The statement came in response to an unflattering new book by writer Michael Wolff that paints Trump as a juvenile in many ways who doesn't understand the weight of the presidency and spends his evenings eating cheeseburgers in bed, watching television and talking on the phone to his old friends.
White House aides were blindsided Wednesday when an early excerpt from the book was published online by New York magazine and released by other media outlets that had obtained copies ahead of its Jan. 9 publish date. The White House did not have a copy of the book as of Wednesday morning, according to officials who spoke on condition of anonymity to discuss internal discussions.
Trump seemed most angry at comments made by Bannon and first reported by The Guardian, which obtained an early copy of the book, "Fire and Fury: Inside the Trump White House."
According to The Guardian, Bannon described a Trump Tower meeting between Donald Trump Jr., Trump campaign aides and a Russian lawyer as "treasonous" and "unpatriotic."
Bannon also told Wolff that the investigations into potential collusion between Russia and Trump campaign officials would likely focus on money laundering.

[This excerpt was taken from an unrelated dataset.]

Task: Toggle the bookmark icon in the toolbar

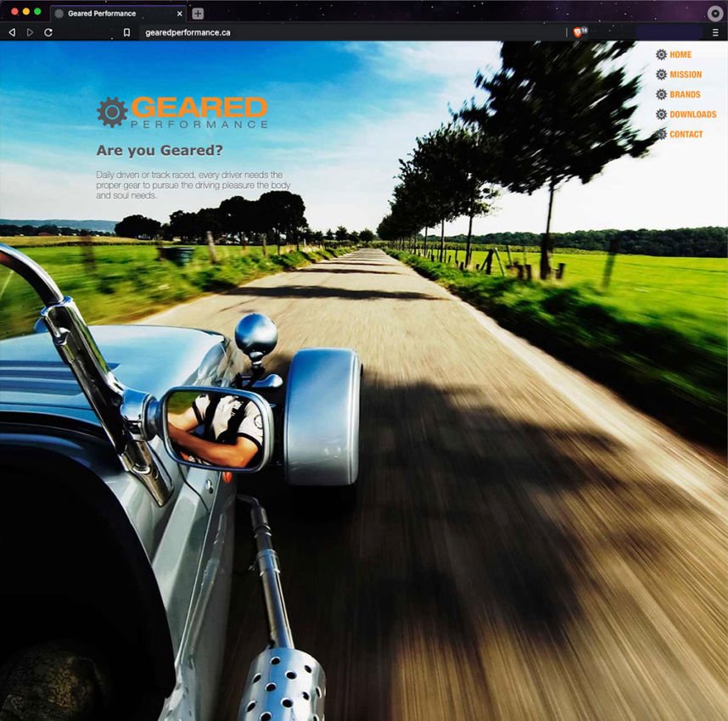Action: 128,31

"They're going to crack Don Junior like an egg on national TV," The Guardian quoted Bannon as saying.
A spokeswoman for Bannon did not immediately respond to a request for a comment.

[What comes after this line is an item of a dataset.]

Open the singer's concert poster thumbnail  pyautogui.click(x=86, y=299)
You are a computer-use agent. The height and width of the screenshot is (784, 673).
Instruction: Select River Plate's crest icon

But the former White House chief strategist was not surprised or particularly bothered by the blowback, according to a person familiar with Bannon's thinking but not authorized to speak publicly on the matter. Bannon vowed on Wednesday to continue his "war" on the Republican establishment and also predicted that, after a cooling-off period, he'd continue to speak with Trump, who likes to maintain contact with former advisers even after he fires and sometimes disparages them.
The former-and-current Breitbart News head has told associates that he believes Trump has been ill-served by some his closest allies, including his eldest son and Kushner, the president's son-in-law. Bannon believes they have exposed Trump to the Russia probe that could topple his presidency and that Trump would be able to accomplish more without them.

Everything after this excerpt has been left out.